PHYSICOCHEMICAL FEATURE-DRIVEN NANOTOXICITY PREDICTION USING SUPERVISED MACHINE LEARNING ALGORITHMS

Abstract

The widespread use of metal oxide nanoparticles across various industries has raised significant concerns regarding their potential toxicity. Conventional toxicological assessment methods remain time-intensive, costly, and limited in scalability. In this study, a machine learning–based framework was developed to classify nanoparticle toxicity using physicochemical descriptors. A dataset containing nine key features such as dosage, surface area, and core size of the nanoparticles was employed to train and evaluate six supervised learning algorithms: Decision Tree, Random Forest, Gradient Boosting, Logistic Regression, Support Vector Machine, and K-Nearest Neighbors.
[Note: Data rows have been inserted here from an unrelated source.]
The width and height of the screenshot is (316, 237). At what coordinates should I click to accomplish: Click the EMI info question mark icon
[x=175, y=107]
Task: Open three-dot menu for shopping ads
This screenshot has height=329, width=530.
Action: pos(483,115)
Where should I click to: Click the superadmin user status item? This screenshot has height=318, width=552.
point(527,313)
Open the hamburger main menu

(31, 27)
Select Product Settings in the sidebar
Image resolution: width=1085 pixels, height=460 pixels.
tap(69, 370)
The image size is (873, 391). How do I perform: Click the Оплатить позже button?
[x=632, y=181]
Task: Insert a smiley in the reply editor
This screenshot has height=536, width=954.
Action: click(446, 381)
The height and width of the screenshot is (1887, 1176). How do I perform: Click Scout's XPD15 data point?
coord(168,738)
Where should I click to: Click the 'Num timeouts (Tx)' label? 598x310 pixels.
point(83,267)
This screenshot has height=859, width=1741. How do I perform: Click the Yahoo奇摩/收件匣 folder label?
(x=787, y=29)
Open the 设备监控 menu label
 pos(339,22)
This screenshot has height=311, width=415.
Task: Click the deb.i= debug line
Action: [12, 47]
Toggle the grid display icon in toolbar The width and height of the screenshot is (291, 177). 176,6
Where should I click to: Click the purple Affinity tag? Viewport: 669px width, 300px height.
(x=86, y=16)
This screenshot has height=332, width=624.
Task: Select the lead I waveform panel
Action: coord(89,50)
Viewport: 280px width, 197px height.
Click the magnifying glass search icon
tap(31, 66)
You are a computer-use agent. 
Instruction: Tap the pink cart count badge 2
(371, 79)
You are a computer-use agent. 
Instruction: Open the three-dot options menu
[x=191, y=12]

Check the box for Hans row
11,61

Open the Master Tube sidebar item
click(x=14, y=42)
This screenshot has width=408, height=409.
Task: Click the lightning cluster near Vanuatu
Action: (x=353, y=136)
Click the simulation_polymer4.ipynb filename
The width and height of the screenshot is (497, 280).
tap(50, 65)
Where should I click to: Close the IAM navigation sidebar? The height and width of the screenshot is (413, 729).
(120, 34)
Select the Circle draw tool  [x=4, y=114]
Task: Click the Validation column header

The analysis focused on five widely used metal oxide nanoparticles: Fe₂O₃, TiO₂, ZnO, CuO, and Al₂O₃.The Decision Tree model achieved the highest classification accuracy (96.05%) and was noted for its interpretability and transparent decision rules. Model performance was assessed using ROC curves, precision-recall analysis, confusion matrices, and residual distributions, all of which confirmed the model’s robustness and generalization capability. Feature importance analysis indicated that dosage, number of oxygen atoms, and electron affinity were the most significant predictors of toxicity.This approach enables accurate and interpretable nanotoxicity prediction and may serve as a valuable tool for risk-based assessment and the design of safer nanomaterials. The findings support the integration of data-driven methodologies into toxicological evaluation workflows.